We know all good developers love a battle. A fight to the death. We love our files. We love our languages, and even when we know what the answer will be, it’s still fun to do it.
While this topic of JSON → Parquet may seem like a strange one, in reality, it was one of the first projects I worked on as a newly minted Data Engineer. Converting millions of JSON files stored in s3 to parquet files for analytics, so maybe it isn’t so far-fetched after all.
When dealing with massive datasets, the storage format can significantly impact performance. While JSON is an excellent medium for data interchange, Parquet, a columnar storage format, is more suitable for big data analytics due to its efficiency and speed.
You should check out Prefect, the sponsor of the newsletter this week! Prefect is a workflow orchestration tool that gives you observability across all of your data pipelines. Deploy your Python code in minutes with Prefect Cloud.
In this article, we'll compare converting JSON to Parquet using Python and Rust, highlighting their performance and idiosyncrasies.
Every pythonista secretly wishes they were writing Rust instead, right? Think of all that performance, the strong typing, braces around blocks, and most importantly the street cred. Except… is it really true we’ll see performance gains if we make the switch?
Python: Using PyArrow and Pandas (and maybe Polars)
First, we are going to start with Python.
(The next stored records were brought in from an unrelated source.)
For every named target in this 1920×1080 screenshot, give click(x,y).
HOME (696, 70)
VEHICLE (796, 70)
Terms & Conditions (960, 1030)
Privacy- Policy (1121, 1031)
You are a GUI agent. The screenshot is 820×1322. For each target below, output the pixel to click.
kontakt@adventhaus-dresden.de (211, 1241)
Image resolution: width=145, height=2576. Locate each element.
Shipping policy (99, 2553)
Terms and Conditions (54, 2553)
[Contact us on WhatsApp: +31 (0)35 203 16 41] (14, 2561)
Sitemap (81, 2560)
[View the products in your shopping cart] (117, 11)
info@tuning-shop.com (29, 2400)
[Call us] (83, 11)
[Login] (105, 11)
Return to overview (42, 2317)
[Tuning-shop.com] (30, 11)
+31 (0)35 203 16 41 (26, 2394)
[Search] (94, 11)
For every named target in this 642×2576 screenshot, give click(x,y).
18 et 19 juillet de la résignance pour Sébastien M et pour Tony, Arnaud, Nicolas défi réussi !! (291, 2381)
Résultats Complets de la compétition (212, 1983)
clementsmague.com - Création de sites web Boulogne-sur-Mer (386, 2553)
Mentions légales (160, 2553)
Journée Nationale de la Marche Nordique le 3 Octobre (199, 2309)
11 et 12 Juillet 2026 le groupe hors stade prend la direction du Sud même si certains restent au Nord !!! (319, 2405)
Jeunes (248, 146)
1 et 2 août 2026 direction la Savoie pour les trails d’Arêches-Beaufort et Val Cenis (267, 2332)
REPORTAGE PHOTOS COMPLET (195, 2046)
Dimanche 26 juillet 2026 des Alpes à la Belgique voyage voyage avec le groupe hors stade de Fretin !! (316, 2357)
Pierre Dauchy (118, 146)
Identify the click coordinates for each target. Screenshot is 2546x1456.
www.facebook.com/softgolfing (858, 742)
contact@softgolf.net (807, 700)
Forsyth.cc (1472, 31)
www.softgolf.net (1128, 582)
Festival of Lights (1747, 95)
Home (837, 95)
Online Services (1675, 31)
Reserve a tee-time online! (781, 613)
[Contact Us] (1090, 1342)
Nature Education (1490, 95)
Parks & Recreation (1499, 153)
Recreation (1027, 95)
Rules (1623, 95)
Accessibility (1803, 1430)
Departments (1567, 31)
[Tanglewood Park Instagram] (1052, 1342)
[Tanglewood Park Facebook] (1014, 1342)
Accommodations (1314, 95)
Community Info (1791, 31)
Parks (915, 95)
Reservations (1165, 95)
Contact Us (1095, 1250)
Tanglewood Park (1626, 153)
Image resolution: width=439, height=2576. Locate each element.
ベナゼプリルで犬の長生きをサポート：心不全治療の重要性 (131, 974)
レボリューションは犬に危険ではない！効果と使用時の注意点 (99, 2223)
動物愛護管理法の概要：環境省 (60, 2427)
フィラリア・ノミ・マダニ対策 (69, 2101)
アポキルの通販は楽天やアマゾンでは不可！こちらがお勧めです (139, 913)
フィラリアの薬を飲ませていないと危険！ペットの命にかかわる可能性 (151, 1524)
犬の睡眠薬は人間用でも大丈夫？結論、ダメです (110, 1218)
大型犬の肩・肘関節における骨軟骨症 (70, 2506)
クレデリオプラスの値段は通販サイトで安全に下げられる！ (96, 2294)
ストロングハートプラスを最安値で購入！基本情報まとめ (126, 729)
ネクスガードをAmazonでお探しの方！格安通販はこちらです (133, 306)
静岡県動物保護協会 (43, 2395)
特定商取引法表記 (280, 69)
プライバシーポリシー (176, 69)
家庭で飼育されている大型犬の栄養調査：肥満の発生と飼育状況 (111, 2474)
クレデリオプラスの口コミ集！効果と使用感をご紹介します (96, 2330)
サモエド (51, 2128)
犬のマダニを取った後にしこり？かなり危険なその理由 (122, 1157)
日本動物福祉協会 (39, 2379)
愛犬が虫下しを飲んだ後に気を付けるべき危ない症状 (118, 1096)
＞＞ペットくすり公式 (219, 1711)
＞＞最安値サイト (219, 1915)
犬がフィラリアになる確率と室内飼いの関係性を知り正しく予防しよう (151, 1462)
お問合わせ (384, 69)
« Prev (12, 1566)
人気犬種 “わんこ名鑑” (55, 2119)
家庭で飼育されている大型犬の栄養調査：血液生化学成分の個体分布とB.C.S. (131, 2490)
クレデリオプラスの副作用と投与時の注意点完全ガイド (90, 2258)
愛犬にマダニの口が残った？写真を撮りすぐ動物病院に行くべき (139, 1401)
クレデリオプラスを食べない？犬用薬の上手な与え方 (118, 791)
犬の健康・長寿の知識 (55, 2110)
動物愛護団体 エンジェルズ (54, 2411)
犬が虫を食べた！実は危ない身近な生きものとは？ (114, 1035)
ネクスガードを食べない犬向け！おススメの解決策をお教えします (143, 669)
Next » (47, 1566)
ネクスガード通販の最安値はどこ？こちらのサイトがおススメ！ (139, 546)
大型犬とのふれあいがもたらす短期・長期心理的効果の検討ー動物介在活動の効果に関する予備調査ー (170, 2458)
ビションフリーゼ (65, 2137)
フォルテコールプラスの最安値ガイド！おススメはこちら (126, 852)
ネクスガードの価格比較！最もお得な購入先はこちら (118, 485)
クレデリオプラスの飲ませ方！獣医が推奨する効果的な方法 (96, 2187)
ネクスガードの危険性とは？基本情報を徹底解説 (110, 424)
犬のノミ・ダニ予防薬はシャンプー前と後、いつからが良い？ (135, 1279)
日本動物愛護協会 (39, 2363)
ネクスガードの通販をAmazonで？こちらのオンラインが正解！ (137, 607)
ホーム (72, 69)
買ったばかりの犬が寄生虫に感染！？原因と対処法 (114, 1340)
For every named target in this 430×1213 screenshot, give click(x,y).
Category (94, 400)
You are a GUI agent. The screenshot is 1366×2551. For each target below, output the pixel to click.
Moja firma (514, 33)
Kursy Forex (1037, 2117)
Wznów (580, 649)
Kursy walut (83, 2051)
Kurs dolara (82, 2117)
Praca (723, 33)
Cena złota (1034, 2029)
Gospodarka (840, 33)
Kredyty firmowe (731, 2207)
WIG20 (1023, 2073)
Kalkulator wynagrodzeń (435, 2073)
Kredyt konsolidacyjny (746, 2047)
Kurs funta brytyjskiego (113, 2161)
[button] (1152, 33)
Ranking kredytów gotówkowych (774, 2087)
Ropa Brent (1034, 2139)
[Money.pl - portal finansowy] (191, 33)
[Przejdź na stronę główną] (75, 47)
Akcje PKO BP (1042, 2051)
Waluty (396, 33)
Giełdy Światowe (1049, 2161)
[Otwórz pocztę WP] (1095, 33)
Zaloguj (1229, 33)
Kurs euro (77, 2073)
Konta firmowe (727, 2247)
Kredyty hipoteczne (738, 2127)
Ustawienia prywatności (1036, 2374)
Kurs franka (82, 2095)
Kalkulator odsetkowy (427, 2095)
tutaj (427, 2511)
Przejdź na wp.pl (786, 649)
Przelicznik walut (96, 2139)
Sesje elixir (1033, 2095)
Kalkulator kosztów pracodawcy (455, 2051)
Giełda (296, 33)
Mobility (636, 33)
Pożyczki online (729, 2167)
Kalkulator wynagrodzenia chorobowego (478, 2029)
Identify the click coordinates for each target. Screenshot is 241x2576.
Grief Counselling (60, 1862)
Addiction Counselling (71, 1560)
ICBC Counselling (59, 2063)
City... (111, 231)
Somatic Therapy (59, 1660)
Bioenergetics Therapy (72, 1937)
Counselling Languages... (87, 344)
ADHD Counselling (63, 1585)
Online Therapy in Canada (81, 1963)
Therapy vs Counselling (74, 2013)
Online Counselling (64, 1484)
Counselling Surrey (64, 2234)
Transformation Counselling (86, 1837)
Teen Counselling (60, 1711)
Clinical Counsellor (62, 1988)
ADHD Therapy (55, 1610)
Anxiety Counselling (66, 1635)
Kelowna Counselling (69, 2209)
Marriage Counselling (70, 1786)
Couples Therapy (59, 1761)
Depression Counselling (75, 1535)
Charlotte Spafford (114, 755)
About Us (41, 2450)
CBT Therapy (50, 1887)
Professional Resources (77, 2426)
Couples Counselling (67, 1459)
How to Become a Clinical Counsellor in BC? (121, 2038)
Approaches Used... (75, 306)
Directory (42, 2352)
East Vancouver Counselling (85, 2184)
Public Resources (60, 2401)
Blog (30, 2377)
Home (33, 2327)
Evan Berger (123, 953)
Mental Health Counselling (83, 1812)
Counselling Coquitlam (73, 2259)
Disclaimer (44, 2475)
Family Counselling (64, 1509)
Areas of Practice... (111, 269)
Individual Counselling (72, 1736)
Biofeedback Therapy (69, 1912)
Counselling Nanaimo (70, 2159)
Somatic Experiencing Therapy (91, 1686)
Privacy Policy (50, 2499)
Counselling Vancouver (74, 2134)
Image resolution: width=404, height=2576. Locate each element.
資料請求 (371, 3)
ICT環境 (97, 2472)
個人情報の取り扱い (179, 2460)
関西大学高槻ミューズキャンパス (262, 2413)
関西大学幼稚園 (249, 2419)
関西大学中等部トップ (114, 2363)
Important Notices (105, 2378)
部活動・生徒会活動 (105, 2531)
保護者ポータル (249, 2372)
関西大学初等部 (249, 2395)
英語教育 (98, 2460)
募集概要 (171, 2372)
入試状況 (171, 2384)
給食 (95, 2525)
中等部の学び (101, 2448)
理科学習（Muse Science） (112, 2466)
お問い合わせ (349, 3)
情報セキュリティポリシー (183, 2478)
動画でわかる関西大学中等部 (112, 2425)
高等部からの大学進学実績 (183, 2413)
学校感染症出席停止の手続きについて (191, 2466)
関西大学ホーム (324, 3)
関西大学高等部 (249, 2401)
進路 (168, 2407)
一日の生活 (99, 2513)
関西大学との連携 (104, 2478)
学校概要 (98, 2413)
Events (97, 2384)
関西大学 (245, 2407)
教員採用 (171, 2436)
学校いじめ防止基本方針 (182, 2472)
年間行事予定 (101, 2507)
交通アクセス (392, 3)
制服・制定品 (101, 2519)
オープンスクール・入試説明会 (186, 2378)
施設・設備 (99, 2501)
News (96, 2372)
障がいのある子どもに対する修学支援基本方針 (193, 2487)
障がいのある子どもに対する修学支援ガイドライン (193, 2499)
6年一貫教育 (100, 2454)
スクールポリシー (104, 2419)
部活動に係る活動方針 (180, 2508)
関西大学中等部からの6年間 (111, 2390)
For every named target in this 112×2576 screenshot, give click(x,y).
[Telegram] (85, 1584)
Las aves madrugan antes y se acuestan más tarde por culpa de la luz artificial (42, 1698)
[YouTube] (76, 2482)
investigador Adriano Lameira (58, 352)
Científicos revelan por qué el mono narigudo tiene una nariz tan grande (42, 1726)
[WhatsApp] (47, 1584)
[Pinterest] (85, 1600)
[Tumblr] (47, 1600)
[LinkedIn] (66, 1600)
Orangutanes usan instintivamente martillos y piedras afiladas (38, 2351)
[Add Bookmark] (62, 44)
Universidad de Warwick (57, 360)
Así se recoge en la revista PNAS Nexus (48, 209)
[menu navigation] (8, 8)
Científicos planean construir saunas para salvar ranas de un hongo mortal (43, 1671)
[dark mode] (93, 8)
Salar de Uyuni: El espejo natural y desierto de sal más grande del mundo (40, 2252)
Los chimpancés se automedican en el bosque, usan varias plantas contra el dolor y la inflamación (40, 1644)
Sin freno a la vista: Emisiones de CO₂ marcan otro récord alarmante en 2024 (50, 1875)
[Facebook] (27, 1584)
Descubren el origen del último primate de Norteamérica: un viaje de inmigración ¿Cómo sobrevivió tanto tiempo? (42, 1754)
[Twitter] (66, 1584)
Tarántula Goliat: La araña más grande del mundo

Python is one of the most popular languages for data manipulation and has a vast ecosystem of libraries.
The next best thing to use in the Python data world is PyArrow, a cross-language development platform for in-memory analytics, that provides an easy way to convert JSON to Parquet.
Apache Arrow powers other popular libraries like Polars.
For our sample dataset, we will be using a credit card fraud table that can be found on Kaggle.
We will be reading this JSON file and converting it to a Parquet file.
One thing to note is the utter simplicity of this Python code. It runs a little slow at over 4 seconds.
This is probably cheating, but what if we just used Polars (the Python bindings for the Rust library) to do the same thing, will it be simpler and faster than Pandas + PyArrow?
Indeed it is simpler and much faster, almost down to 3 seconds.
On a side note, this shows the power of Polars and how it might change the Data Engineering space. A task that once required Pandas and PyArrow can now be done quickly and more simply with Polars.
Advantages of Python:
Direct integration with Pandas and Polars, a primary tooling for data manipulation in Python.
A mature ecosystem with vast documentation.
Very terse and readable code
Drawbacks of Python
Might be slower compared to low-level languages like Rust for vast datasets
This is just yet another reason to switch from Pandas to Polars. No excuses.
Rust: Using Arrow and Parquet Crates
This should be interesting. We already saw we could move from Pandas in Python to Polars (Rust) and got a good little speed-up bump with some very simple code.
What will Rust look like? No doubt the code will be more verbose and complex, but will the performance make it worth it?
Rust, known for its memory safety guarantees and blazing-fast speed, has libraries to handle Parquet and Arrow operations, making it a strong contender for large-scale data processing tasks.
It was discovered during this experiment that the JSON reader for Rust’s Arrow implementation expects a text document where each line is a row of JSON, rather than a single JSON array of objects.
From the [crate’s documentation]
>> This JSON reader allows JSON line-delimited files to be read into the Arrow memory model. Records are loaded in batches and are then converted from row-based data to columnar data.
Going into this blind, this slowed me down, and should factor into the total effort involved. This can probably be circumvented by parsing the JSON document using some other mechanism, but perhaps with a significant performance impact depending on how that mechanism works.
It’s a little daunting to see the complexity of the Rust required to do the same job Python did.
It was also as slow, and slower than the Polars Python example. Part of the reason for the complex Rust was the inability of json_serde to read an Array of JSON objects with no newline characters.
So the above file had to be preprocessed into a file that could be handled better.
Rust Advantages
Typically faster due to Rust's efficiency.
Memory safety, ensuring that there aren't unwanted surprises during execution.
Rust Drawbacks
Steeper learning curve if you're new to Rust.
The ecosystem is less mature compared to Python's, but it's growing fast.
Rust’s implementation of the JSON reader is fickle and expects newline-delimited files rather than a conventional JSON array.
The Truth about Rust vs Python for JSON → Parquet.
Let’s be honest. It wasn’t what I or anyone else probably expected. Are there some Rust savants who could probably eventually write code that is faster and better? Of course.
But, that’s not the point. We learned something important.
If you can write 4 or 5 lines of Python code that runs faster than spending a TON of time writing Rust that ends up being slower … well, sometimes it’s about more than just the obvious.
Having less code to manage and debug, in Python’s case, can make it a clear choice for some. Especially if we can just use Rust via something like Polars in Python.
It’s important to know when to use what tool for the job, that’s for sure. Of course, there is only one way to learn this stuff, by trying it out!
The real lesson is to carefully consider your storage format in the first place.